Quote the rows below word for word, starting at the line that contains "You are a GUI" and stopping after the line that contains "The width and height of the screenshot is (624, 431).".

• [Recorded information]
^^^^^^^^

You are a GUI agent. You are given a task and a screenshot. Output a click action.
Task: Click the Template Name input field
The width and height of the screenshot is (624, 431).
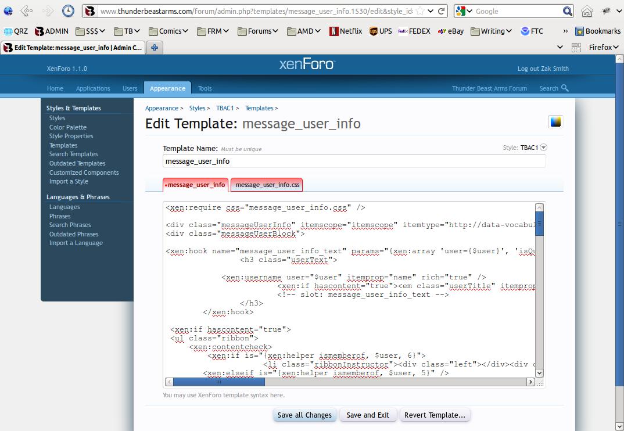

^^^^^^^^

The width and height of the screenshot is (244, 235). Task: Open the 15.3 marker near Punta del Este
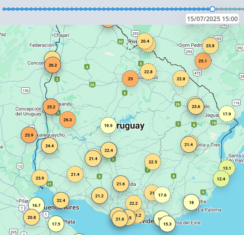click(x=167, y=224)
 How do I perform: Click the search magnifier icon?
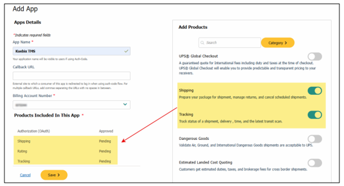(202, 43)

^^^^^^^^

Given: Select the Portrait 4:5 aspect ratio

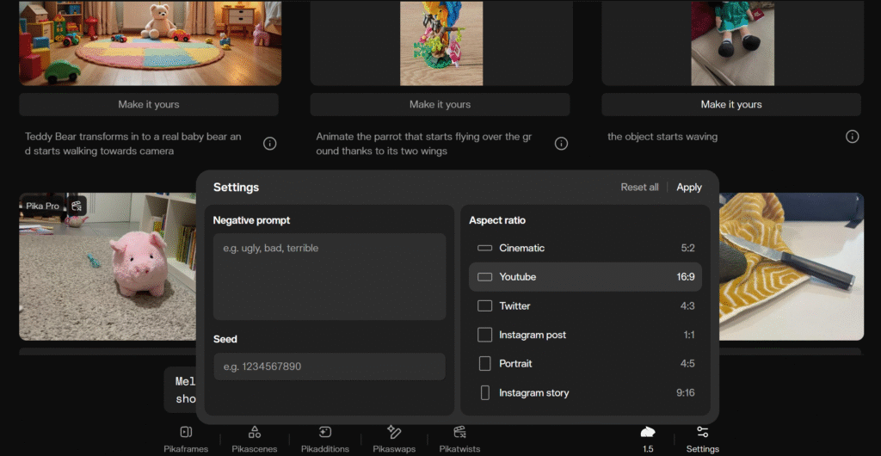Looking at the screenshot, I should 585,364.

^^^^^^^^

• [Answer in full]
You are a GUI agent. You are given a task and a screenshot. Output a click action.
Task: Click the Template Name input field
The width and height of the screenshot is (624, 431).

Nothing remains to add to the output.